## EXCERPT
begin

When services communicate, test the contract:

contract:
  consumer: order-service
  provider: payment-service
  
  interactions:
    - description: "Process payment"
      request:
        method: POST
        path: /payments
        body:
          amount: 99.99
          currency: USD
          order_id: "ord_123"
      response:
        status: 200
        body:
          payment_id: "pay_xxx"  # string, not null
          status: "completed"    # enum: completed|pending|failed
          
  breaking_changes:  # NEVER do these without versioning
    - Remove a field from response
    - Change a field's type
    - Add a required field to request
    - Change the URL path
    - Change error response format

Database Testing Rules

  1. Each test gets a clean state — Use transactions that rollback, or truncate between tests
  2. Use factories, not fixturescreateUser({ role: 'admin' }) > hardcoded SQL dumps
  3. Test migrations — Run migrate-up, migrate-down, migrate-up (roundtrip)
  4. Test constraints — Unique violations, FK cascades, NOT NULL
  5. Test queries — Especially complex JOINs, aggregations, window functions

Phase 4: End-to-End Testing

Critical User Journey Mapping

Identify and test the flows that generate revenue or block users:

critical_journeys:
  - name: "Sign up → First value"

end

## PROBLEMS
[1] In the testing excerpt, which service is listed as the provider in the contract?
[2] Retype the part of the testing excerpt that starts at the words "1. Each test" and ends after the words "migrate-down, migrate-up (roundtrip)".
You won't need the data that comes after this.

## RECORDED DATA
begin

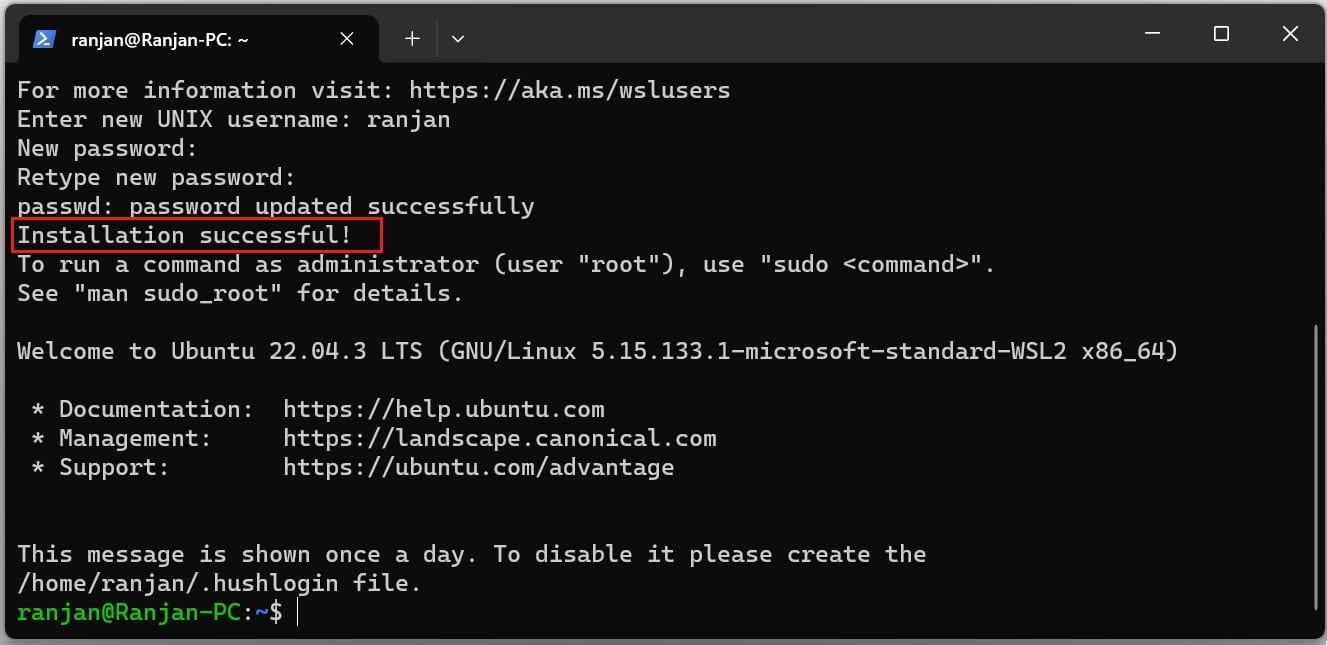Open the Landscape management link
This screenshot has height=645, width=1327.
tap(500, 437)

end

## SOLUTIONS TO THE TASKS
[1] payment-service

[2]
1. Each test gets a clean state — Use transactions that rollback, or truncate between tests
  2. Use factories, not fixturescreateUser({ role: 'admin' }) > hardcoded SQL dumps
  3. Test migrations — Run migrate-up, migrate-down, migrate-up (roundtrip)